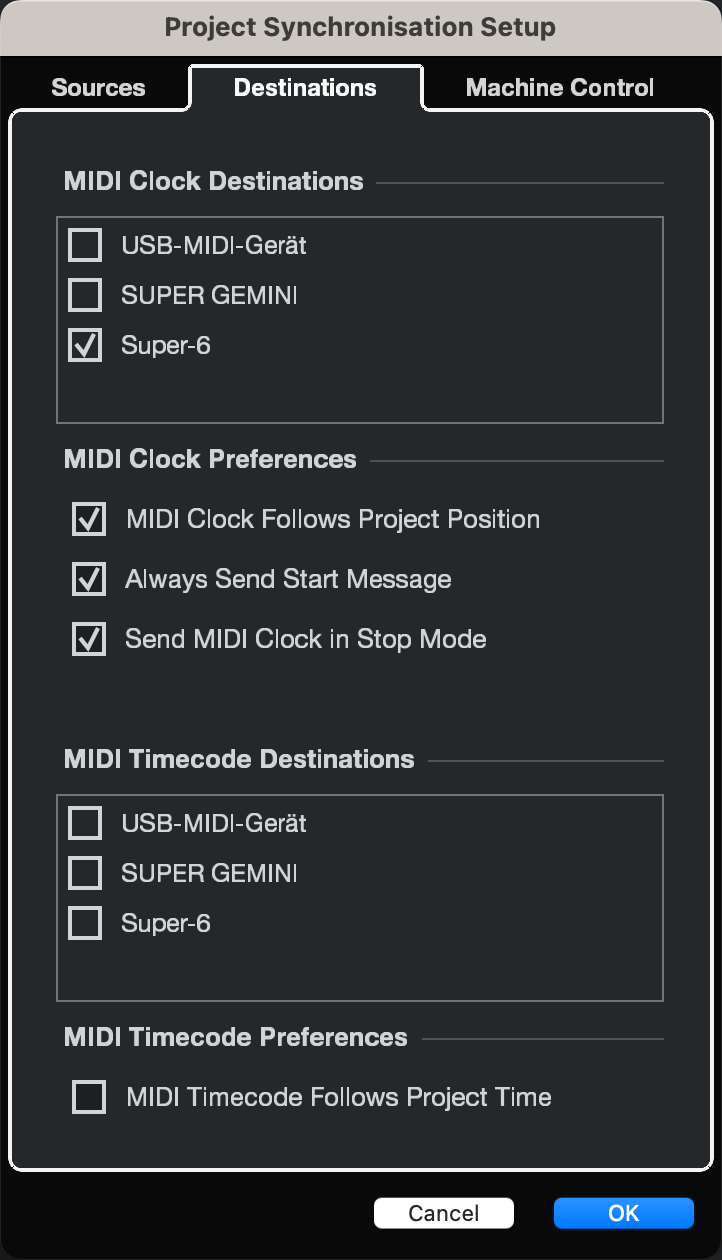Enable MIDI Timecode Follows Project Time
Viewport: 722px width, 1260px height.
[88, 1096]
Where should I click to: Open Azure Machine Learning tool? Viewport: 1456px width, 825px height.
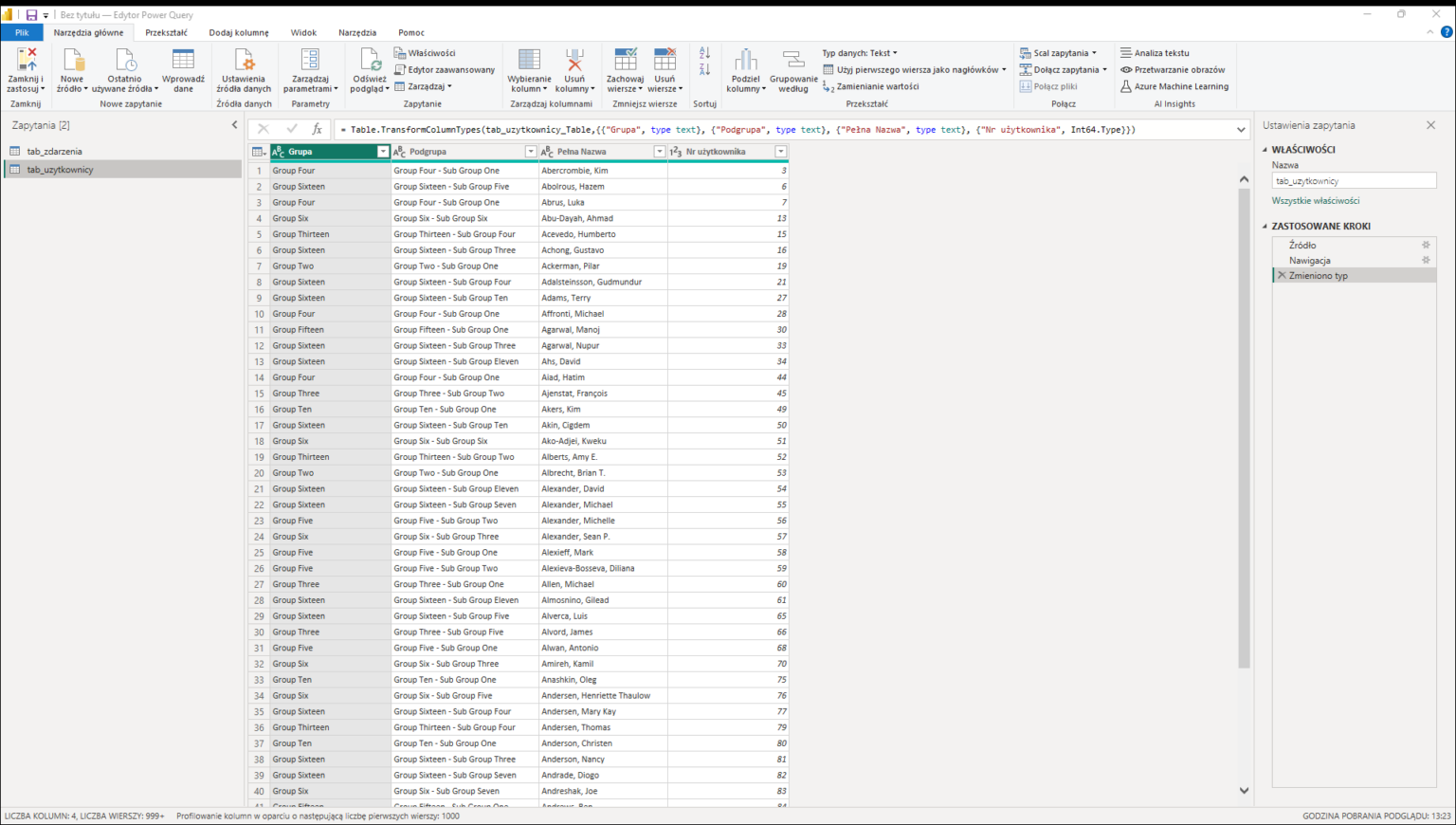(1175, 86)
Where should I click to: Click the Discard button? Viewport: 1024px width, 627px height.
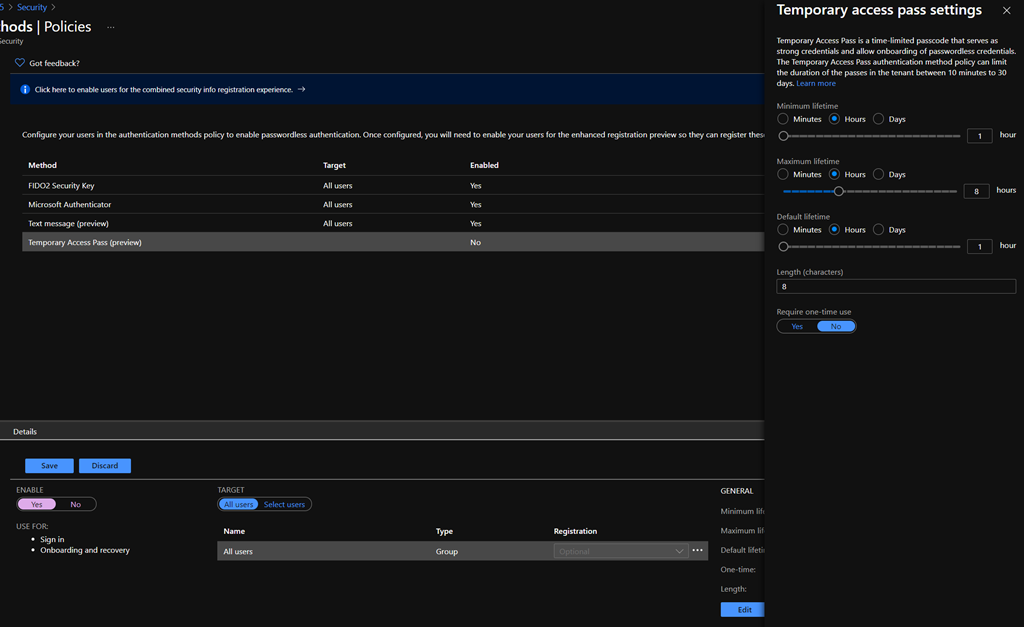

- - - -

• WHAT YOU HAVE TO DO: Please leave out the pictures while you copy exactly the lines from the one containing "Where should I click to: Open" through the end of the records.

• RESPONSE TO THE EXERCISE:
Where should I click to: Open Azure Machine Learning tool? Viewport: 1456px width, 825px height.
(1175, 86)
Where should I click to: Click the Discard button? Viewport: 1024px width, 627px height.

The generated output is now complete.